The Supreme Court's unanimous ruling last month that a Prometheus Laboratories' patents on a blood test that looks at variations of a particular gene to determine an individual's dosage for a particular drug were not valid created somewhat of a sensation in the biotech sphere. Prometheus, part of Nestle Health Science, sued the Mayo Clinic when the clinic substituted its own in-house developed procedure for the $260 test that Prometheus sold to determine a patient's starting dose of the drug thiopurine, which is often used to treat inflammatory bowel diseases such as Crohn's disease or ulcerative colitis. Prometheus lost and the Court invalidated claims in two of its patents in a ruling that rippled in companies involved with personalized medicine.
The diagnostic test at the center of the dispute uses HPLC to identify variations of the gene thiopurine methyltransferase (TPMT). Different variants of TPMT metabolize the drug at different rates so a doctor can infer which dosage of the drug to give a patient by identifying which genetic variation of TPMT that a patient has. The Supreme Court sided with the original ruling of the local district court that the test was unpatentable because it is an observation of a natural correlation between the gene and the metabolism rate of the drug. In other words, the Court felt it is simply an observation not a patentable invention.

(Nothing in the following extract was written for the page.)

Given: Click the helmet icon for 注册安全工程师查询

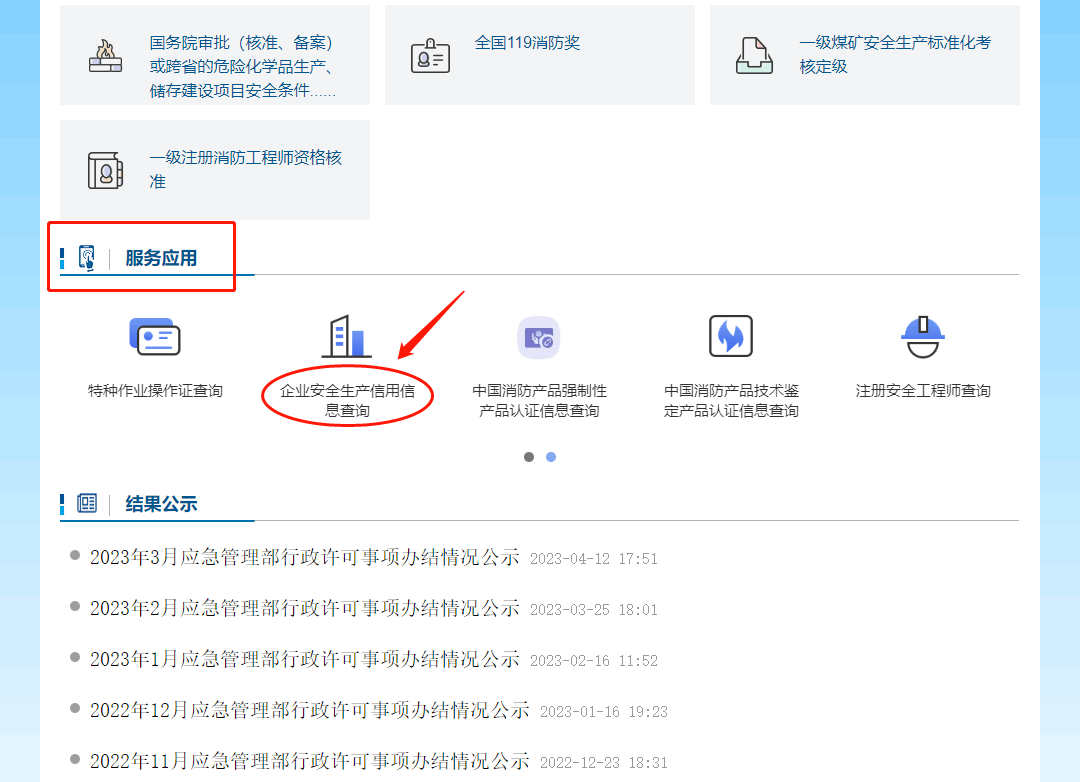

As evidenced by the range of coverage in biotech trade publications (e.g., GEN , GenomeWeb, The Scientist, and ScienceInsider), the ruling certainly stimulated significant discussion. At issue, it creates a lot of uncertainty for companies trying to protect their right to commercialize discoveries that relate clinical treatments with specific genetic variations. This the basis of emerging personalized medicine approaches.